Les Américains prendront sous trois mois la relève des Britanniques à Sangin, bastion taliban et zone de combats meurtriers au coeur de la province afghane du Helmand, a annoncé mercredi Londres en évoquant un redéploiement et non un repli et a fortiori une défaite.

Le ministre de la Défense Lian Fox a expliqué devant la chambre des Communes par des considérations opérationnelles le transfert aux marines américains de la responsabilité des opérations dans la région stratégique du sud afghan, non sans avoir préalablement souligné «les progrès considérables accomplis» à Sangin par les soldats de sa Majesté, au prix de lourds sacrifices.

Il a déclaré avec force détails aux députés que deux brigades américaines assureraient à l'horizon d'octobre la sécurité des flancs nord et sud du Helmand, tandis qu'une brigade commandée par les Britanniques et comprenant des Danois et des Estoniens se chargerait de la zone centrale, limitée en superficie, mais plus densément peuplée.
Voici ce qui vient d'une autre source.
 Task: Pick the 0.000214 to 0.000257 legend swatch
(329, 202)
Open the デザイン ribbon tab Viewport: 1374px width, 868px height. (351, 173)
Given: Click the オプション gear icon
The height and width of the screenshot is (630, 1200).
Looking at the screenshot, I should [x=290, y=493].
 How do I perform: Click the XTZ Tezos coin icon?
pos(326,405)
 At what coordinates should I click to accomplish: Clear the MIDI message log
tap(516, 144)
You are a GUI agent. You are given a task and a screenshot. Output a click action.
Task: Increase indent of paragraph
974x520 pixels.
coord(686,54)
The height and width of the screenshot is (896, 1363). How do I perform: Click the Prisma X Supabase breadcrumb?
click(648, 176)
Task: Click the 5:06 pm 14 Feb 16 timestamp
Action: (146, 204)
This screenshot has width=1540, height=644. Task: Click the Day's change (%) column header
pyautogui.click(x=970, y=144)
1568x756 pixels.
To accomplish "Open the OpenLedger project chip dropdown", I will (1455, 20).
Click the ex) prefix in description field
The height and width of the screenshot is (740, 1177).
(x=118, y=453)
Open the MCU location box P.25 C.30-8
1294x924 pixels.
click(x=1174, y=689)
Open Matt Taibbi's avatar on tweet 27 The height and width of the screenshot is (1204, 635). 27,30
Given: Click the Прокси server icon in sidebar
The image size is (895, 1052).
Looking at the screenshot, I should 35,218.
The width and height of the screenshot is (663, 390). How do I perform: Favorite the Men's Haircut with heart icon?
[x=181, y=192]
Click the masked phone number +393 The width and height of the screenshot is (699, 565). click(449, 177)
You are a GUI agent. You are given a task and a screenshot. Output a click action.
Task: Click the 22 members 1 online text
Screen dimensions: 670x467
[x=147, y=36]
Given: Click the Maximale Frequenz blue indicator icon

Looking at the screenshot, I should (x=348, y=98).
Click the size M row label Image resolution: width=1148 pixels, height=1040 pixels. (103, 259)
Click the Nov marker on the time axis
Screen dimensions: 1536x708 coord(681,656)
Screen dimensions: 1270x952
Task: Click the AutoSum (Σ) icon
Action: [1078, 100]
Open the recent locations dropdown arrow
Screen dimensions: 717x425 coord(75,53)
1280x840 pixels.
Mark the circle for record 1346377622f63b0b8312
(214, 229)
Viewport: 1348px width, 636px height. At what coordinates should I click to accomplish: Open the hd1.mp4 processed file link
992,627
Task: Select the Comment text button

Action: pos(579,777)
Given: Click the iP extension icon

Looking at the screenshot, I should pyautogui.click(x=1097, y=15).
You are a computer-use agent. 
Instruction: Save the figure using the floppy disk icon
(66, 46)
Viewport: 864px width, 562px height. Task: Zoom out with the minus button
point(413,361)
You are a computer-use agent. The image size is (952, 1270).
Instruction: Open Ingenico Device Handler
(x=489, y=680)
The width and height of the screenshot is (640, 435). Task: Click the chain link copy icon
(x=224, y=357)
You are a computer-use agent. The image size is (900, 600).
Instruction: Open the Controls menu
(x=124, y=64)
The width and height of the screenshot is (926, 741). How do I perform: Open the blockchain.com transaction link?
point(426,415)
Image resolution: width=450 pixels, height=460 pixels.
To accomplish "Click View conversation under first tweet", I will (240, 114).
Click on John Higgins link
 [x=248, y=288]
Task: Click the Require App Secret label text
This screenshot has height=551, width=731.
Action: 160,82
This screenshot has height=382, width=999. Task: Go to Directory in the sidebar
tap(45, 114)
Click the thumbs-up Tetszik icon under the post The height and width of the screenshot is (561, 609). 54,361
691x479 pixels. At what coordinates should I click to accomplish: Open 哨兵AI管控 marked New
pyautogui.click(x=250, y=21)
Ces redéploiements résultent d'«intenses consultations» au sein de l'Isaf, la force internationale qui compte environ 140 000 hommes dont 9 500 Britanniques, a-t-il dit.

«Au total, le Helmand est aujourd'hui un endroit plus sûr», et nombre de régions, dont celle de la capitale Kaboul, sont «largement sécurisées». Qui plus est, de «réels progrès» ont été réalisés en matière d'entraînement et de recrutement des forces locales, a affirmé M. Fox.

À Sangin et dans ses environs -où un millier de fusiliers marins britanniques occupent le terrain-, l'effort de guerre s'est traduit par un lourd bilan humain. C'est là qu'ont été tués près du tiers des 312 soldats de sa Majesté tombés en Afghanistan depuis 2001.

Une défaite stratégique

Une autre statistique illustre la réalité de l'engagement des Britanniques en première ligne. Ils représentent 7% des forces de l'Isaf et totalisent 19% des pertes.

Les talibans se sont félicités de l'annonce de Londres en estimant qu'elle sonnait «le début de la défaite pour les forces britanniques en Afghanistan». «Nous battrons les Américains également ici», a déclaré Yousuf Ahmadi, un porte-parole des talibans.

Le ministère britannique de la Défense avait préparé les esprits à la nouvelle du départ de Sangin en briefant les journalistes en début de semaine.

C'est que les ministres et commandants militaires redoutent que l'annonce ne soit perçue comme «une retraite ou une humiliation», écrivait mercredi le quotidien conservateur Daily Telegraph.

Malgré ces efforts, un officier supérieur affirmait sous couvert de l'anonymat dans le Guardian : «Sangin est une défaite stratégique. Nous n'avons pas obtenu l'effet escompté là-bas».

Et un porte-parole de la coalition «Stop the war» évoquait quant à lui mercredi «l'admission tacite d'un échec».

Les experts militaires pour leur part redoutent un bégaiement de l'histoire. C'est que le district, proche du Pakistan et riche en opium qui finance la résistance, a été le théâtre de sanglantes batailles et de cuisantes défaites au cours des trois guerres anglo-afghanes qui se sont succédées, entre 1839 et 1919.

Le premier ministre David Cameron a reconnu le danger, en insistant mercredi sur la nécessité de faire face à «la guerre sur le terrain» aussi bien qu'à «la guerre de propagande».

Il s'emploie depuis son arrivée au pouvoir en mai à renforcer le soutien, actuellement défaillant, de l'opinion publique à l'engagement britannique en Afghanistan. Tout en veillant a fournir un calendrier approximatif de retrait.

«Laissez-moi vous dire ceci clairement. Est-ce que je pense que nous devrions être là-bas, dans un rôle de combat ou en nombre significatif dans cinq ans ? La réponse est non», a-t-il martelé mercredi au parlement.